Über mehrere Wochen habe ich ein Tagebuch geführt, in dem ich meine Aktivitäten und meinen Energielevel festgehalten habe. Dadurch konnte ich Muster erkennen:

  • Welche Aktivitäten erschöpfen mich besonders?
  • Gibt es bestimmte Tageszeiten, zu denen ich mehr Energie habe?
  • Welche Erholungsstrategien helfen mir am besten?

Diese Erkenntnisse haben mir geholfen, meinen Alltag besser auf meine Energieschwankungen abzustimmen.

☕️ Die kleine Auszeit

Nimm dir 5 Minuten Zeit und frage dich: Welche drei Aktivitäten in deinem Alltag kosten dich am meisten Energie?
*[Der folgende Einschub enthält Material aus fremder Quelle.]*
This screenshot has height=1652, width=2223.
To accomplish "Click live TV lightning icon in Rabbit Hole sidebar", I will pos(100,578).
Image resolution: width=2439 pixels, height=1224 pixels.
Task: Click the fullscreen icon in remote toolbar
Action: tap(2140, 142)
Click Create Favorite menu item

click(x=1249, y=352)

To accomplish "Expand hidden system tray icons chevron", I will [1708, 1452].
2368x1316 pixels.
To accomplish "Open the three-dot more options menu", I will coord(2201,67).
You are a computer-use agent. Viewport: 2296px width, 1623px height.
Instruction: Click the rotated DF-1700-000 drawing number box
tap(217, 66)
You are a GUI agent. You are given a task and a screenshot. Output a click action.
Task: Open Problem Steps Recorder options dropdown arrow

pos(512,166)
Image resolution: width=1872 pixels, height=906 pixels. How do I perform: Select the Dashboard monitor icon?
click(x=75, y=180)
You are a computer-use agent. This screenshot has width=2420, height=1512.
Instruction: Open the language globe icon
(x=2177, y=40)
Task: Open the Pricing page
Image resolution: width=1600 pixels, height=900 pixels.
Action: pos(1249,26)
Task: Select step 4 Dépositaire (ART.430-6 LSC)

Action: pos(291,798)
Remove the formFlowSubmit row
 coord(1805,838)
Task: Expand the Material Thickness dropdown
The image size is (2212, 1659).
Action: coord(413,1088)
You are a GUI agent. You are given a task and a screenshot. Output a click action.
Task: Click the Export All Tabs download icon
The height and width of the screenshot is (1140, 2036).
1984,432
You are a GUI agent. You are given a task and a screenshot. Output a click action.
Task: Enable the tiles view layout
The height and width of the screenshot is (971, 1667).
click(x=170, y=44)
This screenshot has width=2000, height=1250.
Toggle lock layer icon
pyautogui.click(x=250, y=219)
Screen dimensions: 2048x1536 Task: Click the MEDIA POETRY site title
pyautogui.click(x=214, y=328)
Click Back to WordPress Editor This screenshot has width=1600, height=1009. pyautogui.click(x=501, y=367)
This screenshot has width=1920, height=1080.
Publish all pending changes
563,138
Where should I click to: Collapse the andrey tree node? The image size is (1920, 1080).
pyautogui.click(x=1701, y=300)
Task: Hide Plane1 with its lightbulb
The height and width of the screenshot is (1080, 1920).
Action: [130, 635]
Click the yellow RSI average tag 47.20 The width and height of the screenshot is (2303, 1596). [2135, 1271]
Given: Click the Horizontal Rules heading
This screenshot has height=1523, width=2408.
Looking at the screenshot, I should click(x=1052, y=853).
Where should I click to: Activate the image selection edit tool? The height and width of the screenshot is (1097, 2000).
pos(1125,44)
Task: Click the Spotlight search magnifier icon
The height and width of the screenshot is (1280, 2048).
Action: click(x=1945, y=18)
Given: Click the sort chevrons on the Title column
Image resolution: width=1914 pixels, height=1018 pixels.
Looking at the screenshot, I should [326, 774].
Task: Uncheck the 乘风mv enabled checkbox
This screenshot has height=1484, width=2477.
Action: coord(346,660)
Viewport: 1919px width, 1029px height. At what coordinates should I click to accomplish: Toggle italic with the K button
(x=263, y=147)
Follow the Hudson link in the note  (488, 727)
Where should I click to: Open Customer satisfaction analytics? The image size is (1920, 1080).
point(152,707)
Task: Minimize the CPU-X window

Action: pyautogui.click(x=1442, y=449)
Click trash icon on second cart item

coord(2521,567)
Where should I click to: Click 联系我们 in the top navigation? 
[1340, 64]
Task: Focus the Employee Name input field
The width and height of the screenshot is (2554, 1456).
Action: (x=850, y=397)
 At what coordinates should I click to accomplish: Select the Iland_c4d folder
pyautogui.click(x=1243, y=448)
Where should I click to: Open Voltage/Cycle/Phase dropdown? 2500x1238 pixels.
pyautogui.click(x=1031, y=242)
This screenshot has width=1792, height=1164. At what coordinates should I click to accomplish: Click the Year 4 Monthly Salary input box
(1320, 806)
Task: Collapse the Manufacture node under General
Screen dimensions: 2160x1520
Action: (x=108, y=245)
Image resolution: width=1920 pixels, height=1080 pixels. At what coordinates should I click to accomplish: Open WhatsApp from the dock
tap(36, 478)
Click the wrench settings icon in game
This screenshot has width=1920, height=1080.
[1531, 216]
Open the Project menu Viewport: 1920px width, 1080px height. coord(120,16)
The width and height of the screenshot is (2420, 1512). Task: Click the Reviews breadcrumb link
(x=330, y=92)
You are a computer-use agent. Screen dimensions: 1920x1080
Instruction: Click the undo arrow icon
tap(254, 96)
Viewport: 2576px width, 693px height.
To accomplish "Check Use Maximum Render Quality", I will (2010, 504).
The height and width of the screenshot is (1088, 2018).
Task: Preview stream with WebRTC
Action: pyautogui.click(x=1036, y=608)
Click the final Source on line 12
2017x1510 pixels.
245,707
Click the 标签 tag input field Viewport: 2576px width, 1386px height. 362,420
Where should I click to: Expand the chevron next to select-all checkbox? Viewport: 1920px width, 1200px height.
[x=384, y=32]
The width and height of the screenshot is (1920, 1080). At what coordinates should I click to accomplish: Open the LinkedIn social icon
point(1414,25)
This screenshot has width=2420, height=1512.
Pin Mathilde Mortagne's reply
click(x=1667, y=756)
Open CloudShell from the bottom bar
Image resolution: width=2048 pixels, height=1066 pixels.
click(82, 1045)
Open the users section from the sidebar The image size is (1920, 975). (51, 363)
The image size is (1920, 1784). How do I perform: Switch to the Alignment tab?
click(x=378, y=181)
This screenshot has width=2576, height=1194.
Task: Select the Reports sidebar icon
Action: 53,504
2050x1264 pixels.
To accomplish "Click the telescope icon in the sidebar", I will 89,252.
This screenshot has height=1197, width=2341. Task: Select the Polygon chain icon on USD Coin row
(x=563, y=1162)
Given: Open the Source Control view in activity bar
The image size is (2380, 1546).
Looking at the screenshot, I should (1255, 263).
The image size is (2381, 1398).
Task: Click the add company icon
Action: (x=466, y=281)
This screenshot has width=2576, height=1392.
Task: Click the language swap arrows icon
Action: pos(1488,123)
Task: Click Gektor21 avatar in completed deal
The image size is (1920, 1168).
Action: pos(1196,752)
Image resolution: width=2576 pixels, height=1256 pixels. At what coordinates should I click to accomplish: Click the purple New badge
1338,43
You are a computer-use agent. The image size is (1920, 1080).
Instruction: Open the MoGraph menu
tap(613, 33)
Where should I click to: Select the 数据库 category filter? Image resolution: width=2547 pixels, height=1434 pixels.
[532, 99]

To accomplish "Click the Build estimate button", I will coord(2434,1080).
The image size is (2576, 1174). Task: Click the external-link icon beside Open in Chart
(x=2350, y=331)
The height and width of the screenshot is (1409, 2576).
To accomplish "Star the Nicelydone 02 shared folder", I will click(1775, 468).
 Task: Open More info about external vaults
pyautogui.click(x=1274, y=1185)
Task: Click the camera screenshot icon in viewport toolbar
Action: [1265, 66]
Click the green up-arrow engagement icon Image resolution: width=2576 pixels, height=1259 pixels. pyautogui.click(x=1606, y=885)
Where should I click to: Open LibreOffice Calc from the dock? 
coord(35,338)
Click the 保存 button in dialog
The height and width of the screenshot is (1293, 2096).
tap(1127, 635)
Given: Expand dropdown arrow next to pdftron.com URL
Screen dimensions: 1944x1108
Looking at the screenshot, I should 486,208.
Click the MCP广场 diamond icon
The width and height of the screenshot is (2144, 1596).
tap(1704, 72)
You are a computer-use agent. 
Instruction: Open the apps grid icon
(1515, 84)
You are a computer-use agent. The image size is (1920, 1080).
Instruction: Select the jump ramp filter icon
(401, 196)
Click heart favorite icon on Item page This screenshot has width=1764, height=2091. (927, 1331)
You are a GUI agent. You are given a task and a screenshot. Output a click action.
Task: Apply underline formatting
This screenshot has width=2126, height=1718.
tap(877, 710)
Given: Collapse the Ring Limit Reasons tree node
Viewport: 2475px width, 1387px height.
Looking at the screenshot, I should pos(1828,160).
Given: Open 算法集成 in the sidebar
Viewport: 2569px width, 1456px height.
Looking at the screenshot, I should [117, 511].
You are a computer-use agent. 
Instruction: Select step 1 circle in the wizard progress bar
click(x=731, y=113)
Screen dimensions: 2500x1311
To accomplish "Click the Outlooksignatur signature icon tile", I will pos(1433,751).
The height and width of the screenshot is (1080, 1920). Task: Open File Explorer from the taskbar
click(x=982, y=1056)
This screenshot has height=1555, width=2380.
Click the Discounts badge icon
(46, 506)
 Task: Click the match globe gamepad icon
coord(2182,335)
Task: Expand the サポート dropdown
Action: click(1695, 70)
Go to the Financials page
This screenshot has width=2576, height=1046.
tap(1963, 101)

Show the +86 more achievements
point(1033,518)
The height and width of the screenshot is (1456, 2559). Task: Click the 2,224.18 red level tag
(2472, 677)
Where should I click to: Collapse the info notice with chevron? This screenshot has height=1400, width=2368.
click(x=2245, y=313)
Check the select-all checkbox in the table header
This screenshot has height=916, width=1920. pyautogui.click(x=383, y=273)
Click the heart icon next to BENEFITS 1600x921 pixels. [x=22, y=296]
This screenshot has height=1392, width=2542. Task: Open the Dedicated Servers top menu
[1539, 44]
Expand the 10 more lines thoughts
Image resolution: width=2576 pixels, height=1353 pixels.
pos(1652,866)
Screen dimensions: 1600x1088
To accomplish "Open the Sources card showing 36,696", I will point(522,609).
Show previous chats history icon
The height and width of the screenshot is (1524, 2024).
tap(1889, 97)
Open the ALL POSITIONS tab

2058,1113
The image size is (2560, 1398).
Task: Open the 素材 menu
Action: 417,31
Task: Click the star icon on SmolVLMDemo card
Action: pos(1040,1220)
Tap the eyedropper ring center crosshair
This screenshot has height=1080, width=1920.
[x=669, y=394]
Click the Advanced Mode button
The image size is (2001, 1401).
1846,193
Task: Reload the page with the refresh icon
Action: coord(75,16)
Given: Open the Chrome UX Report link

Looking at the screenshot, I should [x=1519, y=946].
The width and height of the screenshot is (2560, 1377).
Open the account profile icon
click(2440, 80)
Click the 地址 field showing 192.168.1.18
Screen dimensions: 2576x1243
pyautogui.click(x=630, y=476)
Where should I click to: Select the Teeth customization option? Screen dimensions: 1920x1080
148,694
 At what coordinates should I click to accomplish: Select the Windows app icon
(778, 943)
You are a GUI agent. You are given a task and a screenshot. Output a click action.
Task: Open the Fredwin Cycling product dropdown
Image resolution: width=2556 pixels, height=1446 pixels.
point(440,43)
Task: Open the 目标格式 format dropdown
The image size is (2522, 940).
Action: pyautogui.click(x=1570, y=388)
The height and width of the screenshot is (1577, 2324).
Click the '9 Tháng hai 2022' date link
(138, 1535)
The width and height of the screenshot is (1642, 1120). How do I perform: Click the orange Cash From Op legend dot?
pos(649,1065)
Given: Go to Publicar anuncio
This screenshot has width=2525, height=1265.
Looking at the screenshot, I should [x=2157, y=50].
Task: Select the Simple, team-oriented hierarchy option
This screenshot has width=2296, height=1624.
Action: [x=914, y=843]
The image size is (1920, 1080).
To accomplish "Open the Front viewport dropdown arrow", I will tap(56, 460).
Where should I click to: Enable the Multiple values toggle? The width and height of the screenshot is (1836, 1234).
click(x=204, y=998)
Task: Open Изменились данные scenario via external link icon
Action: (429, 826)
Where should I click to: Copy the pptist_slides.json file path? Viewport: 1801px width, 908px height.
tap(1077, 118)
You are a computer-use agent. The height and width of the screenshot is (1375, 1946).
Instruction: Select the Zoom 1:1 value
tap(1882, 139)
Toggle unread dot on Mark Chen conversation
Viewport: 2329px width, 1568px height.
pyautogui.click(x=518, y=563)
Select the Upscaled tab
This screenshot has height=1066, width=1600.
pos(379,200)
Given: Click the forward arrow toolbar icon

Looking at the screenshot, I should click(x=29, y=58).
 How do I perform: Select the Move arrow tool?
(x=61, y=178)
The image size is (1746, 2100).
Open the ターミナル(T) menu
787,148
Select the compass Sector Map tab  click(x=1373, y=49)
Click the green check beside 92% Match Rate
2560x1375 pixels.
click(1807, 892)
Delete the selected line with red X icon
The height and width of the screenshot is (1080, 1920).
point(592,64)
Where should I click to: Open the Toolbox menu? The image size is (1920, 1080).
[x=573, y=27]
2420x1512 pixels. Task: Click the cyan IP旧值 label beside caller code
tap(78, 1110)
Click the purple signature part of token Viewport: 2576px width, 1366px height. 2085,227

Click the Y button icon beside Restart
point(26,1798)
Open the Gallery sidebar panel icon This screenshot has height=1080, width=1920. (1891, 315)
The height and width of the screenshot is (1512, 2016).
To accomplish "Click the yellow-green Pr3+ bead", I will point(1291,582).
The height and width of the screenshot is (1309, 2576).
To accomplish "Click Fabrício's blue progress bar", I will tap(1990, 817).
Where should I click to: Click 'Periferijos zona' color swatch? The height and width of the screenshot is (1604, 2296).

Gibt es Möglichkeiten, diese Aktivitäten anzupassen, zu reduzieren oder zu delegieren?

💝 Praktische Umsetzung

Hier sind drei konkrete Schritte, die du diese Woche umsetzen kannst:

1. Die Energie-Inventur

  • Führe für 3-5 Tage ein einfaches Energie-Tagebuch
  • Notiere deine Aktivitäten und bewerte deinen Energielevel auf einer Skala von 1-10
  • Markiere Tätigkeiten, die dich besonders erschöpfen oder die dir Energie geben

2. Die Küchentimer-Methode

  • Wähle eine anstrengende Aktivität, die du regelmäßig machst
  • Setze einen Timer auf 25 Minuten (oder weniger, je nach deiner Energie)
  • Mache danach eine bewusste 5-10 minütige Pause, bevor du weitermachst

Diese Methode nennt man auch Pomodoro-Technik, weil der Erfinder sie mit einer Küchenuhr in Form einer Tomate als erstes ausprobiert hat. 

Die Küchenuhr der Pomodoro-Technik

3. Der Energie-Notfallplan

  • Erstelle einen Plan für Tage, an denen deine Energie besonders niedrig ist
  • Liste minimale „Muss“-Aktivitäten auf
  • Sammle einfache, wenig anstrengende Tätigkeiten, die dennoch ein Gefühl von Erfolg vermitteln

Egal mit welcher chronischen Erkrankung wir leben – ein bewusstes Energiemanagement kann uns helfen, trotz Einschränkungen ein erfülltes Leben zu führen.

Achte gut auf dich – jede gesparte Energieeinheit ist ein kleiner Sieg!